### Supplied text
#####

Reading Tolstoy's War and Peace
now, at the age of seventy, is a much different experience from when
I first tried to read it in my thirties. I had experienced some life
by then, but I still had not the preparation necessary to know what
he was saying. Now, I find the book simply stunning, even
breath-taking.
Dostoyevsky has a reputation for profundity, for
looking into the abyss, etc., but right now he seems like a shallow,
and timid compromiser beside Tolstoy.
There were other things Tolstoy wrote
that did deeply effect me when I was young and which did strike me as
remarkably insightful even then. There is in fact a passage from his
essay, Two Wars, which I automatically memorized and which has been
central to my heart for forty years. He is discussing the Russian
government's reaction to the Dukhobors:
The people of our time, especially the
scholars, have become so dense that they do not understand, and in
their denseness cannot even understand, the significance and the
influence of spiritual force. A charge of ten thousand pounds of
dynamite sent into a crowd of living men – that they understand,
and in that they see strength. But an idea, a truth, which has been
realized, which has been introduced into life to the point of
martyrdom, which has become accessible to millions, is not force
according to their conception, because it does not boom
and you do not see broken bones and puddles of blood. Scholars (it is
true, bad scholars) use all the power of their erudition to prove
that humanity lives like a herd, which is guided only by economic
conditions, and that reason is given to it only for amusement.

#####

### Material provided
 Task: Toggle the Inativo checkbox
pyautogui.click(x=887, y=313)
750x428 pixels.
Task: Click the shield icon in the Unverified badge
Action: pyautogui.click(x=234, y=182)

#####

### Task
In the reflection on reading Tolstoy, what essay contains the passage the writer memorized? None of the records are used here.

### Task answer
Two Wars